Data for analysis:
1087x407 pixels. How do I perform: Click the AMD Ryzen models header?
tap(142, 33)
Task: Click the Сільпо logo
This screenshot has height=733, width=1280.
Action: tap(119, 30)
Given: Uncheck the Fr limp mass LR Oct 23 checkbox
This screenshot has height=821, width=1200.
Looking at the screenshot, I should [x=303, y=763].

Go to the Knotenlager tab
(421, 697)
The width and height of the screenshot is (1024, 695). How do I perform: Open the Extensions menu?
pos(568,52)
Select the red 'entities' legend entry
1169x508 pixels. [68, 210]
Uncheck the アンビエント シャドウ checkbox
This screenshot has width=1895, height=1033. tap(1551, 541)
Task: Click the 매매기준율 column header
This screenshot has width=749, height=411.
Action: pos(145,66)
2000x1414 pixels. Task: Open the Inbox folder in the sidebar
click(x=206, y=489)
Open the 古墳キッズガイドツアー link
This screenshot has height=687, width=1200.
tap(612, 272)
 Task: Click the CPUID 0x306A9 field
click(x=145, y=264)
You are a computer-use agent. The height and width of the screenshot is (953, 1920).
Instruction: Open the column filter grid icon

Exercise: Everything in the listing above needs to be copied exactly.

Exercise answer:
1087x407 pixels. How do I perform: Click the AMD Ryzen models header?
tap(142, 33)
Task: Click the Сільпо logo
This screenshot has height=733, width=1280.
Action: tap(119, 30)
Given: Uncheck the Fr limp mass LR Oct 23 checkbox
This screenshot has height=821, width=1200.
Looking at the screenshot, I should [x=303, y=763].

Go to the Knotenlager tab
(421, 697)
The width and height of the screenshot is (1024, 695). How do I perform: Open the Extensions menu?
pos(568,52)
Select the red 'entities' legend entry
1169x508 pixels. [68, 210]
Uncheck the アンビエント シャドウ checkbox
This screenshot has width=1895, height=1033. tap(1551, 541)
Task: Click the 매매기준율 column header
This screenshot has width=749, height=411.
Action: pos(145,66)
2000x1414 pixels. Task: Open the Inbox folder in the sidebar
click(x=206, y=489)
Open the 古墳キッズガイドツアー link
This screenshot has height=687, width=1200.
tap(612, 272)
 Task: Click the CPUID 0x306A9 field
click(x=145, y=264)
You are a computer-use agent. The height and width of the screenshot is (953, 1920).
Instruction: Open the column filter grid icon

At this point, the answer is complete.